Prometheus Metrics¶
Exposing a Prometheus metrics port¶
All supported serving runtimes support exporting prometheus metrics on a specified port in the inference service's pod. The appropriate port for the model server is defined in the kserve/config/runtimes YAML files. For example, torchserve defines its prometheus port as 8082
in kserve-torchserve.yaml
.
metadata:
name: kserve-torchserve
spec:
annotations:
prometheus.kserve.io/port: '8082'
prometheus.kserve.io/path: "/metrics"
If needed, this value can be overridden in the InferenceService YAML.
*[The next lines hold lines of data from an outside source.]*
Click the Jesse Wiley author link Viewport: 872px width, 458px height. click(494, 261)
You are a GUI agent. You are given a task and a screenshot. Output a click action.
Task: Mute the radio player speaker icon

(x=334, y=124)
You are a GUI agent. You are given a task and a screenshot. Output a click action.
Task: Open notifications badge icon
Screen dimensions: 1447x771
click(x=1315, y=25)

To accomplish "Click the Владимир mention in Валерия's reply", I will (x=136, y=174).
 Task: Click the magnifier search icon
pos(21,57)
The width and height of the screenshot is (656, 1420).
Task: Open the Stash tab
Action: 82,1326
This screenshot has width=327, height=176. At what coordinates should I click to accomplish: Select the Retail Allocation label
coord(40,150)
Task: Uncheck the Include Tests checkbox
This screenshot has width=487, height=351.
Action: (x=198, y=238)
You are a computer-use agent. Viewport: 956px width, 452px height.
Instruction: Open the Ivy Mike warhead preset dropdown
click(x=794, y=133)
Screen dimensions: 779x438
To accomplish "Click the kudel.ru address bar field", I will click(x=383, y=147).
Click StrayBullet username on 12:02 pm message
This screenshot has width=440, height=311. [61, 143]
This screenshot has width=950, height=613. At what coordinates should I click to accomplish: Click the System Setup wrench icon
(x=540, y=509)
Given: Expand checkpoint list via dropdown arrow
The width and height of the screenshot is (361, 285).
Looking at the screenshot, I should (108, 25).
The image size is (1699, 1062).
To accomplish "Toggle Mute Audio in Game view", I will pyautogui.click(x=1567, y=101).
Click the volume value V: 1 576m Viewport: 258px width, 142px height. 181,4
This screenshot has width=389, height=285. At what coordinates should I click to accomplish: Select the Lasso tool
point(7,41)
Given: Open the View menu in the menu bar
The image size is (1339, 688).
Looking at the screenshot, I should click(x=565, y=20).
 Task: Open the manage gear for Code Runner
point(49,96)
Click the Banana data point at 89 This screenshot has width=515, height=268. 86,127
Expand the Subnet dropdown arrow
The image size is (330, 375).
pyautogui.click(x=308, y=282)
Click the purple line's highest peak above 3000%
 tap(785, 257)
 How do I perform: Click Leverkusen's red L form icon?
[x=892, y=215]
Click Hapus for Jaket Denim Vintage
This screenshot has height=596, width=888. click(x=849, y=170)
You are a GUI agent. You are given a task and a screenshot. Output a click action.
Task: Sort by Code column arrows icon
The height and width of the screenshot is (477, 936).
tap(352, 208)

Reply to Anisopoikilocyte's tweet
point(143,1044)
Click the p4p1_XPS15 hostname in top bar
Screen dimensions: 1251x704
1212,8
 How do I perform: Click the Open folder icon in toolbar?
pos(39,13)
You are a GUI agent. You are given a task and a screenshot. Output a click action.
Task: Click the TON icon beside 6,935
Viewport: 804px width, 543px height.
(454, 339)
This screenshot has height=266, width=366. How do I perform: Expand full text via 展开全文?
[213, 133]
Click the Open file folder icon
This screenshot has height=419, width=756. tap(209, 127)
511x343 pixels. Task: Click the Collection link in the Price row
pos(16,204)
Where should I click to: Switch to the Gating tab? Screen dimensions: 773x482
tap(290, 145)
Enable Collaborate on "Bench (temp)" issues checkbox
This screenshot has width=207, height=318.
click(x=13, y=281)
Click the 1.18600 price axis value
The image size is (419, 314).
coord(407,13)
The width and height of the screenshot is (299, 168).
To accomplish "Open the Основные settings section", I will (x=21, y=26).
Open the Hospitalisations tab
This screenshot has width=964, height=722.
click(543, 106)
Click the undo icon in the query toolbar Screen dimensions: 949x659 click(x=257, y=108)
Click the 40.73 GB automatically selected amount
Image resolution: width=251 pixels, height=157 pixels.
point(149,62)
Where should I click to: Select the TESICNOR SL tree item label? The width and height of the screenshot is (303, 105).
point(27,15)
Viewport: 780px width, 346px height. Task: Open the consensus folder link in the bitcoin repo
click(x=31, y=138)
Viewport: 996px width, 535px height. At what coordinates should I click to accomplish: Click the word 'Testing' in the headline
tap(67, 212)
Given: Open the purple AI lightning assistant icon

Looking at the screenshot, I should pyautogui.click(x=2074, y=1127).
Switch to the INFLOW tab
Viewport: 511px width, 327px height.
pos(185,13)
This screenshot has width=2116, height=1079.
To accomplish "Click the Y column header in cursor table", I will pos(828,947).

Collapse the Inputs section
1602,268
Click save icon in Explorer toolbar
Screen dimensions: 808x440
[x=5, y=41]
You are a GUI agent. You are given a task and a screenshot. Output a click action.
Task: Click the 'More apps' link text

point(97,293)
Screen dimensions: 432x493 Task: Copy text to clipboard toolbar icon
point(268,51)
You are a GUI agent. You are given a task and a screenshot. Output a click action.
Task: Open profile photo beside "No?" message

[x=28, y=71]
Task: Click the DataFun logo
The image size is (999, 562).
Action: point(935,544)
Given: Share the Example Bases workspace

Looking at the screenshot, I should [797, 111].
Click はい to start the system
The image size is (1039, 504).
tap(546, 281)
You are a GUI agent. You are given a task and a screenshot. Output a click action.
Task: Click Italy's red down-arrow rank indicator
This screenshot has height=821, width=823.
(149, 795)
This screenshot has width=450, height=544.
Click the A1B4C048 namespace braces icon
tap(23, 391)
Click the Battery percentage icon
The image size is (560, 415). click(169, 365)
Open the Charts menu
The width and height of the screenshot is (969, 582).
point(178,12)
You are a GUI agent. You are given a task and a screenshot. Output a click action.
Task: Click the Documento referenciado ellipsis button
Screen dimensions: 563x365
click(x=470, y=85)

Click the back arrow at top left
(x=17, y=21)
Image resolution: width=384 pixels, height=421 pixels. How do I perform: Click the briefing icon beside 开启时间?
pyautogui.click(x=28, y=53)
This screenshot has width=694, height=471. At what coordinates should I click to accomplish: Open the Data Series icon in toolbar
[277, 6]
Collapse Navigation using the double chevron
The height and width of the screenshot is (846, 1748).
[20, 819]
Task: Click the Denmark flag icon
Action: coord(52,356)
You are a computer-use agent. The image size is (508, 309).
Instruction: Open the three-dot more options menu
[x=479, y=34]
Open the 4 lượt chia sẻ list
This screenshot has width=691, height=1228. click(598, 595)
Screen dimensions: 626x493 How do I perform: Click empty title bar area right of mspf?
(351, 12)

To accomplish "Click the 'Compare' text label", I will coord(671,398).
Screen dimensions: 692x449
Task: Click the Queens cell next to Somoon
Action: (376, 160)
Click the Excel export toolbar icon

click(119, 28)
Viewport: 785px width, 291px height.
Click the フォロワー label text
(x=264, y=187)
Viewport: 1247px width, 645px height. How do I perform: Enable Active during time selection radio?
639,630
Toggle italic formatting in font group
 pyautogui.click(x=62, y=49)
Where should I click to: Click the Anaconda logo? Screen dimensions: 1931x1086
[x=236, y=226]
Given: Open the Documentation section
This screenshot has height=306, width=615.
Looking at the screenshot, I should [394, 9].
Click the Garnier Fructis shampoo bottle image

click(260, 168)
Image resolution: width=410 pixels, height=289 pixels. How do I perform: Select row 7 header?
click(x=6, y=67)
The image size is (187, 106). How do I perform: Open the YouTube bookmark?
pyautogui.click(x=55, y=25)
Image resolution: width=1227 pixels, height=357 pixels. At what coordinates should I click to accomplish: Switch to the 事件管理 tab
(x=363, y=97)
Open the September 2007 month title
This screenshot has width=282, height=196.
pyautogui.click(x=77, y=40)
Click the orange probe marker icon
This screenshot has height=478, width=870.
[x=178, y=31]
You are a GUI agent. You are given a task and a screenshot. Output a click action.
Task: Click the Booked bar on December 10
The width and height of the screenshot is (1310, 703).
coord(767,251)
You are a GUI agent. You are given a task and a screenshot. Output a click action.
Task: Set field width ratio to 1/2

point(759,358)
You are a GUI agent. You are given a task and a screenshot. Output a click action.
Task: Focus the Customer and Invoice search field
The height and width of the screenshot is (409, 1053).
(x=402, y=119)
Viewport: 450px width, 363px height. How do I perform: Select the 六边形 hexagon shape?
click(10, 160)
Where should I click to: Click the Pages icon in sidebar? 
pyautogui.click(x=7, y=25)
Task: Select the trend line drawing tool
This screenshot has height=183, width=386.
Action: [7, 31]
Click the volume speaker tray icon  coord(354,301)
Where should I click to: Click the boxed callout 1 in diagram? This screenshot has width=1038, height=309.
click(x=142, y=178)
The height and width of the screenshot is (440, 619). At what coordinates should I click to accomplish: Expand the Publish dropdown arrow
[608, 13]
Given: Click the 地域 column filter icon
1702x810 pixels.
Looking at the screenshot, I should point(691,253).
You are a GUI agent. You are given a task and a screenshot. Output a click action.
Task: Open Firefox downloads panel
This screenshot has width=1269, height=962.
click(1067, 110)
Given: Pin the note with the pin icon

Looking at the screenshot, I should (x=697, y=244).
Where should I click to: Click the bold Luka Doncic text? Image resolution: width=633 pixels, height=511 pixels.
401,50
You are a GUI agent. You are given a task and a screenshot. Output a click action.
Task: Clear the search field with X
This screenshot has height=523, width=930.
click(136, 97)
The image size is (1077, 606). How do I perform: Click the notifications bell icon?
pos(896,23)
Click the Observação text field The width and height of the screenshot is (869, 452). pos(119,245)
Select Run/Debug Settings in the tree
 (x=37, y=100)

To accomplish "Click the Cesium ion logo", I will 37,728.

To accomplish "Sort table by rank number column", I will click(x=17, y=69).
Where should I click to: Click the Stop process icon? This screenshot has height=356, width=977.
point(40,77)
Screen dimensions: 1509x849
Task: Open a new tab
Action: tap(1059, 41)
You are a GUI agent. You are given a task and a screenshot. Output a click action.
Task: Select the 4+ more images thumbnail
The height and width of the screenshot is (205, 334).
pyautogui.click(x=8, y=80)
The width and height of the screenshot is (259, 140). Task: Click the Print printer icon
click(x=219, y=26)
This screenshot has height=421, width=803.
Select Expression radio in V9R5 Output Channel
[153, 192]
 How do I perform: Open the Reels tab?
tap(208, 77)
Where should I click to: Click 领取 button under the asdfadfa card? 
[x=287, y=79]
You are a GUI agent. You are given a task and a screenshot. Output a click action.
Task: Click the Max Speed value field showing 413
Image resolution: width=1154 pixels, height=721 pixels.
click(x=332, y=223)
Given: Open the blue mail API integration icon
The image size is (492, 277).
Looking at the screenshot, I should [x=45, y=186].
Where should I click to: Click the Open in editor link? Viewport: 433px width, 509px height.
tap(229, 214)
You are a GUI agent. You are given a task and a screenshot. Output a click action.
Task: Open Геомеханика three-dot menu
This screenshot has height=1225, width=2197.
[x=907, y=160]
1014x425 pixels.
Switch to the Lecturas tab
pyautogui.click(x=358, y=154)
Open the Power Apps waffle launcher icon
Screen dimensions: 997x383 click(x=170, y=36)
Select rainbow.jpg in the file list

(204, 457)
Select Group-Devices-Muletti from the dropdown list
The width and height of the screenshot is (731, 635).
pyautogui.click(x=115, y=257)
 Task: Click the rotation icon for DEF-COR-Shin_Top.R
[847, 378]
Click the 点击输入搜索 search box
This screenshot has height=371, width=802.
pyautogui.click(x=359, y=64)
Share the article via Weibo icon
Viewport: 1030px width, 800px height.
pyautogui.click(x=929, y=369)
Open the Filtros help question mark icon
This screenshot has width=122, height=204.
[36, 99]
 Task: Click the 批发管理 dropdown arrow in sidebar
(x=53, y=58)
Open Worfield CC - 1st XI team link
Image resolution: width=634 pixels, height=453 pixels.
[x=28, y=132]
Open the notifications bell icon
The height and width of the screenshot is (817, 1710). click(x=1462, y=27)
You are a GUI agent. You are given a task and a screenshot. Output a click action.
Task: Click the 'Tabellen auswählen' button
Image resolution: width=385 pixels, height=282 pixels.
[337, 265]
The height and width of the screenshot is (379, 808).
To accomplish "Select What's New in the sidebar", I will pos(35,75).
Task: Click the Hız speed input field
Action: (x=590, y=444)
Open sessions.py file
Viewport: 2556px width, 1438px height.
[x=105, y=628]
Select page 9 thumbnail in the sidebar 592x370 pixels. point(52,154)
To enable prometheus metrics, add the annotation serving.kserve.io/enable-prometheus-scraping
to the InferenceService YAML.
apiVersion: "serving.kserve.io/v1beta1"
kind: "InferenceService"
metadata:
name: "sklearn-irisv2"
annotations:
serving.kserve.io/enable-prometheus-scraping: "true"
spec:
predictor:
sklearn:
protocolVersion: v2
storageUri: "gs://seldon-models/sklearn/iris"
The default values for serving.kserve.io/enable-prometheus-scraping
can be set in the inferenceservice-config
configmap. See the docs for more info.
There is not currently a unified set of metrics exported by the model servers. Each model server may implement its own set of metrics to export.
Note
This annotation defines the prometheus port and path, but it does not trigger the prometheus to scrape. Users must configure prometheus to scrape data from inference service's pod according to the prometheus settings.
Metrics for lgbserver, paddleserver, pmmlserver, sklearnserver, xgbserver, custom transformer/predictor¶
Prometheus latency histograms are emitted for each of the steps (pre/postprocessing, explain, predict). Additionally, the latencies of each step are logged per request. See also modelserver prometheus label definitions and metric implementation.
Metric Name | Description | Type |
---|---|---|
request_preprocess_seconds | pre-processing request latency | Histogram |
request_explain_seconds | explain request latency | Histogram |
request_predict_seconds | prediction request latency | Histogram |
request_postprocess_seconds | pre-processing request latency | Histogram |
Other serving runtime metrics¶
Some model servers define their own metrics.
- mlserver
- torchserve
- triton
- tensorflow (Please see Github Issue #2462)
Exporting metrics¶
Exporting metrics in serverless mode requires that the queue-proxy extension image is used.
For more information on how to export metrics, see Queue Proxy Extension documentation.
Knative/Queue-Proxy metrics¶
Queue proxy emits metrics be default on port 9091. If aggregation metrics are set up with the queue proxy extension, the default port for the aggregated metrics will be 9088. See the Knative documentation (and additional metrics defined in the code) for more information about the metrics queue-proxy exposes.